I don't often do split vintages, but these Cartagho reds are both very good (as are earlier vintages I tasted) and, while most merchants are still on 2018, they're likely to move on soon. Tannico is already on 2019, for which I have a marginal preference, but I'm enthusiastically recommending both.


Recommending what exactly? A barrique-matured Nero d'Avola from Menfi in southwest Sicily, the flagship wine of the Mandrarossa range, itself the top brand of Cantine Settesoli.


The grapes come from three vineyards on calcareous clayey soils lying at 250–300m near the coast. Here they catch warm, drying Sirocco winds in May and cooling breezes from the extensive Magaggiaro woods. The vines average 20 years of age.


The wines are aged for 12 months in French oak and the 2018 is rich, velvety and spicy, with red and black fruit, cocoa, polished oak, melt-away tannins, a savoury black olive note and fresh acidity (14% abv). The 2019, the product of a cool, late, small harvest, is a little more delicate and lifted, silky rather than velvety, with floral, redcurrant and red cherry notes (13.5%).
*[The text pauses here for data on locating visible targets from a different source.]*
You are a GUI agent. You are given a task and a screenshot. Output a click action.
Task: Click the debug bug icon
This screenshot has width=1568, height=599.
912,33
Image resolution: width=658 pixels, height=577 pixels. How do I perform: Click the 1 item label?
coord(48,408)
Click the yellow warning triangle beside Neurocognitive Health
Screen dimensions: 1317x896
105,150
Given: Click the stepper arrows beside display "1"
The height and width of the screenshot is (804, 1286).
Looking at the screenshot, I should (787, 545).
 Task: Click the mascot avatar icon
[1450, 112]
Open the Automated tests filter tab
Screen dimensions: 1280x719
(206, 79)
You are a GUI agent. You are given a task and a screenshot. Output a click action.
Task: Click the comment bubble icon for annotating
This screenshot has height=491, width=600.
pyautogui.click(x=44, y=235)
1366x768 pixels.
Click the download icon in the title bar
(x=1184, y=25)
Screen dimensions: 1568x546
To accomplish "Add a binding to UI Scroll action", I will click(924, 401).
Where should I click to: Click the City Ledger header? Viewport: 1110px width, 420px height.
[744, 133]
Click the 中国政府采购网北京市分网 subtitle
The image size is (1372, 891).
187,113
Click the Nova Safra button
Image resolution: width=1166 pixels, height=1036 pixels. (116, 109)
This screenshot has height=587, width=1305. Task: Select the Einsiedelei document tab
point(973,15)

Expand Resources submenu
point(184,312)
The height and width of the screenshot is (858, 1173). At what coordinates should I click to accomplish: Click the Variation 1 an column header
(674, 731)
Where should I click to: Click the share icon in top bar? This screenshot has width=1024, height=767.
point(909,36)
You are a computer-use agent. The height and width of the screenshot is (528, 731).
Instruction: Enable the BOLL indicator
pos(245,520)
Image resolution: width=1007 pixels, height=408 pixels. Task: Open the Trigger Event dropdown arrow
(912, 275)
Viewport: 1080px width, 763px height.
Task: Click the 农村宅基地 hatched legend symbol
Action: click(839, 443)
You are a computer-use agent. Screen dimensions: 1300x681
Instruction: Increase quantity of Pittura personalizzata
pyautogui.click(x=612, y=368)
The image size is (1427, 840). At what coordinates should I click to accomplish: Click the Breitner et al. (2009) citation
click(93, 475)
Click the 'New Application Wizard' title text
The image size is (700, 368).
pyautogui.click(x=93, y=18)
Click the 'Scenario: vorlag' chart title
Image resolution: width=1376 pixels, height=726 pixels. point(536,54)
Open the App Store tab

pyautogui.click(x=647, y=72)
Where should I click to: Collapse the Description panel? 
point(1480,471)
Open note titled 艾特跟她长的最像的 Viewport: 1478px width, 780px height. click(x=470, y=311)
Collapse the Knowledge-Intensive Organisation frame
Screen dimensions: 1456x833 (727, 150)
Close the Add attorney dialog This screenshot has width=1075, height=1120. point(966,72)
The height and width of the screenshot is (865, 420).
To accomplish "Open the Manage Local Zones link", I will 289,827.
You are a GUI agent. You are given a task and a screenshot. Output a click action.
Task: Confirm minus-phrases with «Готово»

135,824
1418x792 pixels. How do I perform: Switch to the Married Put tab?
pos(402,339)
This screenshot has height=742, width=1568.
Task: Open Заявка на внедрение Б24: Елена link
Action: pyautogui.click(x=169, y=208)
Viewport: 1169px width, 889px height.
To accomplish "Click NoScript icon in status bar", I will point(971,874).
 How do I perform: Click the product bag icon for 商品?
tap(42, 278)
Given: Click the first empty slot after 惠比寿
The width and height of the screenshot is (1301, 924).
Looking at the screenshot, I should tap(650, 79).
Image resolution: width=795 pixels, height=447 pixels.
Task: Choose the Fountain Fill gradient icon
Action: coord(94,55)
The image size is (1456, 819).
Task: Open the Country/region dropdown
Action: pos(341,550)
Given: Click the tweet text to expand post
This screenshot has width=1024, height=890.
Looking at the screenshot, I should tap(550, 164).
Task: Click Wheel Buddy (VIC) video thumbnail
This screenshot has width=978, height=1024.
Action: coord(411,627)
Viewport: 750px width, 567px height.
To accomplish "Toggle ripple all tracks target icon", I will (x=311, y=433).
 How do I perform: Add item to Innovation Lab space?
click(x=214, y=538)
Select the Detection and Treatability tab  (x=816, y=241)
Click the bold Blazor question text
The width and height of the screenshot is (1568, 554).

Both can be cellared: the oldest vintage I tasted was 2014 and it still has time to go.


Red meat, magret de canard and nutty, aged, hard cheeses, such as Parmesan, Manchego and other sheep's cheeses, are obvious matches, but the acidity and refinement of the tannins give the wines a lift that lets them stretch to dishes such as marinated anchovies with herbs and garlic, roast summer veg (aubergines, red peppers, tomatoes, fennel, shallots), to oeufs en meurette if the sauce is well reduced and intense, and to cassoulet.